Hossa w USA ma już siedem lat

Bądź na bieżąco! Zapisz się na NEWSLETTER

9 marca minęło równo siedem lat od początku hossy na Wall Street. Indeks S&P 500 jest niemal 200% (!) powyżej tamtego poziomu (i to bez uwzględnienia dywidend).

Postanowiliśmy sprawdzić, jak te siedem "tłustych" lat wygląda w kontekście historycznym.

Oczywiście kwestią czysto umowną jest definicja hossy. Posłużyliśmy się konwencjonalnym założeniem, wg którego granicą między hossą i bessą jest spadek o 20%. Innymi słowy, bessa to spadek o co najmniej 20% od historycznego szczytu, zaś hossa to okres od dołka tak zdefiniowanej bessy do szczytu poprzedzającego kolejny spadek o 20%.

Dominacja zielonego koloru obrazującego hossy działać może dość uspokajająco na dłuższą metę - historyczną normą na Wall Street była hossa, a nie spadki notowań.

Inną kwestią jest to, jak długotrwałe były poszczególne epizody hossy. Z naszych wyliczeń - startujących w 1950 r. - wynika, że statystyczna hossa trwała ok. 5,6 roku (mediana). Obecna hossa jest więc już "ponadnormatywna", choć do rekordu sporo jej jeszcze brakuje - najdłuższa fala zwyżkowa (1987-2000) trwała aż 12 lat (oczywiście to przypadek skrajny).

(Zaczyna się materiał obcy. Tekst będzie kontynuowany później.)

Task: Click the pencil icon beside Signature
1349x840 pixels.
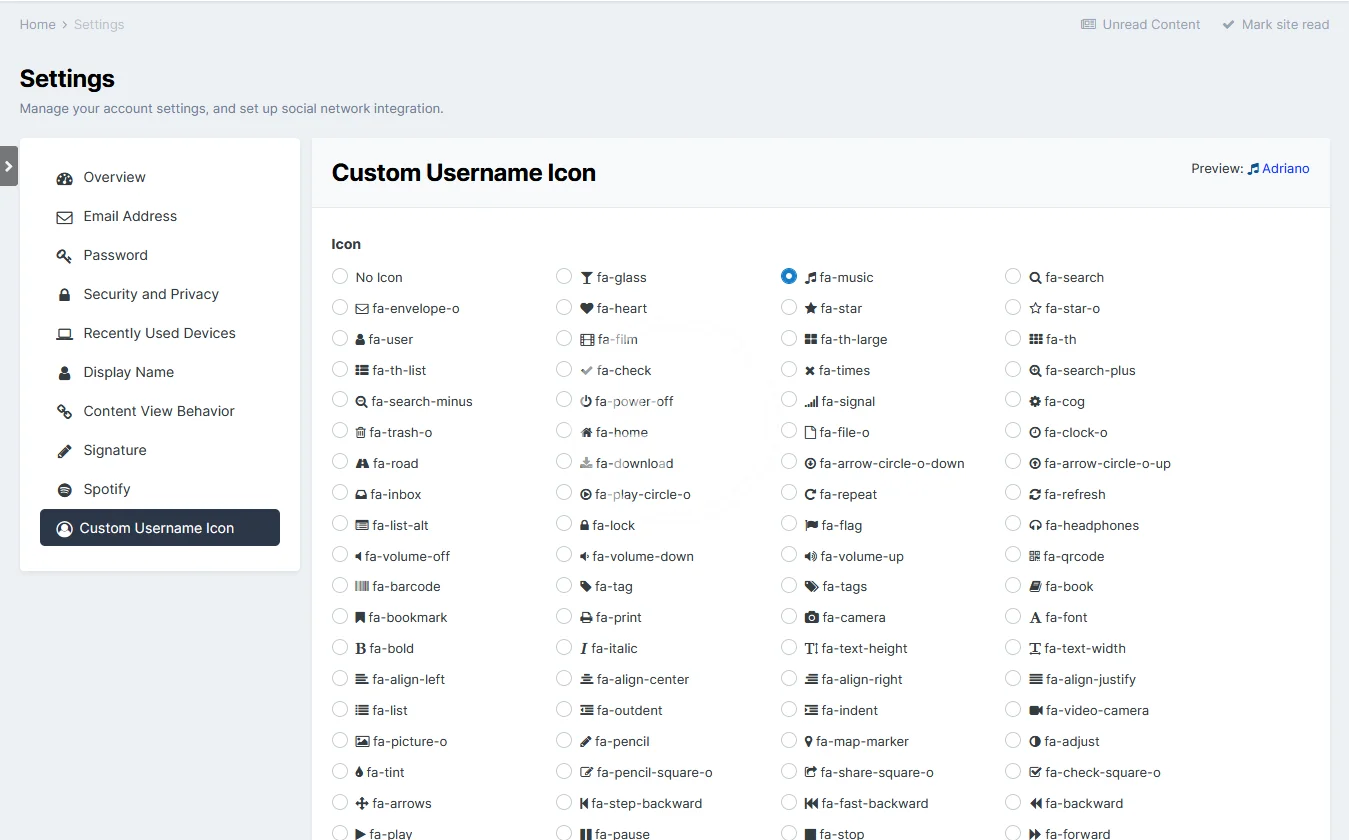Action: pyautogui.click(x=65, y=451)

Zauważmy przy okazji, że w pewnym momencie ostatniej korekty spadkowej S&P500 był ok. 14% poniżej szczytu, skąd brakowało już tylko 6% do spełnienia umownej definicji bessy. Zresztą bessa bessie nierówna. Cześć zdefiniowanych w ten sposób epizodów rynku niedźwiedzia kończyło się niewiele po ich oficjalnym "odtrąbieniu" (zatem ktoś, kto sprzedawał akcje, bo nadeszła bessa, wkrótce potem mógł się czuć wielce zaskoczony). Tylko nieliczne przypadki (2008, 2000-2001, 1973-1974) kończyły się drastyczną przeceną.

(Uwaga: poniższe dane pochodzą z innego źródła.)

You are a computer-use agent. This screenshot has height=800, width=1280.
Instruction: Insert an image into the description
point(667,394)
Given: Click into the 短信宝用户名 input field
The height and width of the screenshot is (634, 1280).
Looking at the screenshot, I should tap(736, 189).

Swoją drogą, popularny pomysł, by za bessę uznać spadek o 20% od szczytu, przypomina znany traderom mechanizm "stop-loss", zakładający, że po pewnym spadku należy sprzedać akcje. Jak pokazuje poniższy wykres, czasem taki "stop-loss" się sprawdza, ale jeszcze częściej okazuje się błędny. Kiedy staje się jasne, że to może być błąd (czyli np. gdy indeks odrabia straty w takim stopniu, że dystans od szczytu wynosi mniej niż 20%), należałoby odkupić sprzedane akcje.

Obecnie owe umowne kryterium bessy byłoby spełnione po spadku S&P500 do ok. 1704 pkt. (20% od szczytu). W najniższym punkcie ostatniej korekty indeks spadł do 1829 pkt. (uwaga - wszystkie obliczenia dotyczą cen zamknięcia, z pominięciem wahań w trakcie sesji).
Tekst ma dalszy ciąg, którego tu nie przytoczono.